You mentioned the 25 doctors who came and helped. One of the challenges facing us right now is student debt. And for people who don’t know, let’s kind of paint a picture. So, arguably, when the 25 doctors were going to school, if they were going to the California state, California school system, you know, whether with UC or Cal State, etc., etc., they probably got to go for free or didn’t have a crazy student loan… So, you know, in those 30 years, you coming out of school and not being, as I’ve seen some colleagues, $200,000, $300,000 in debt after they got a master’s or a PhD or some sort of law degree or anything like that, means that to your point about professionalization, Robert, you know, that’s cool. You know, you want to go help at the clinic, you could do that. But I need these loans that you went to, you know, Stanford Medical School, and you owe the bank, you know, $250,000. And we need that paid back. We give you six months to get your act together, which means that you got to find an institution that can match, you know, the crazy amount of money that you’ve got to start paying back, which might be a couple of thousand dollars a month. And, you know, you might not be able to do that by volunteering or working at West Oakland Health, which means that some of the best and brightest aren’t always able to show up.

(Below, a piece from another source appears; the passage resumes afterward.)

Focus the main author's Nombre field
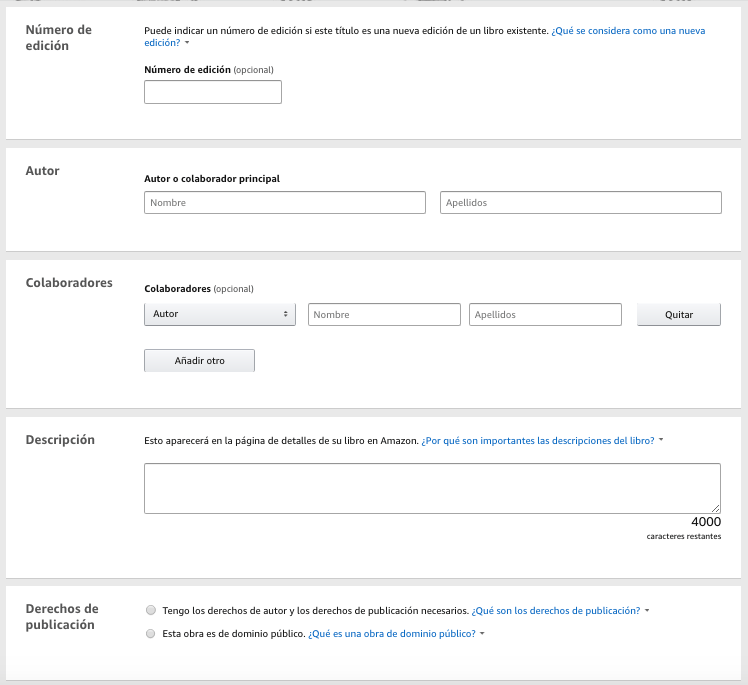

Is that a challenge that you have now? 

ROBERT PHILLIPS:

So, you know, that’s a fantastic question because, you know, we are what is called a federally qualified health center, which means that given our focus on the Black community, we do have the ability to tap into a number of resources that our community usually can’t leverage. And, you know, the toughest part is just getting known by those who actually want to be a health professional, practice medicine, you know, become a public health professional, even just become an administrator professional in health. And that, you know, we have been trying to make sure that people know that, you know, we are a valuable training ground for them. It doesn’t matter if you’re a new doc, a new professional, whatever, there’s a unique opportunity to not only gain experience but get financially and professionally supported in that way. And there are just three ways. One is we do offer loan repayment assistance. That is backed by the federal government. And that, you know, as long as you commit for a certain term to serve our community, we will pay off your debts for as long as you’re here. And so we’re here to offset the school debt. And we offer that to a range of professionals that we have the ability through our partnership with our network, the Community Health Center Network, and also through the Alameda Alliance here to offer performance-based and center programs. So new docs can get, you know, support for becoming good docs. We have mentorship programs and preceptor programs, continuing education, and training opportunities. So for those who want to go on and do more than just, you know, come out of residency and just kind of jump into it, they want to go further. So there are a number of things we can offer here. You know, the hardest part has actually been educating folks that we got a lot of things you can offer here. But the most important thing we offer you that folks get, particularly if you want to rock with your community, is we offer a place for you to come here and learn how to provide care to your community in the way that you imagine. 

DAVEY D / HOST:

And that’s important. That’s real important. You know, hopefully, and hopefully people find that as an incentive. Robert Phillips, thank you for joining us. Tell everybody how they can see the documentary on West Oakland Health.

ROBERT PHILLIPS:

Yes, come to our site, WestOaklandHealth.org. The documentary is tied to the top of the website. Just click on the link. You can watch the full thing. 

DAVEY D / HOST:

There you have it. And where’s West Oakland Health again? 

ROBERT PHILLIPS:

We’re down here at 7th and Adeline. So come on, if you’re on your way to the West Oakland Bart, just stop on by and come in and see it. Come in and say hello. 

DAVEY D  / HOST:

Robert Phillips, thank you so much. We’re going to take a break on Hard Knock Radio. We’ll be right back.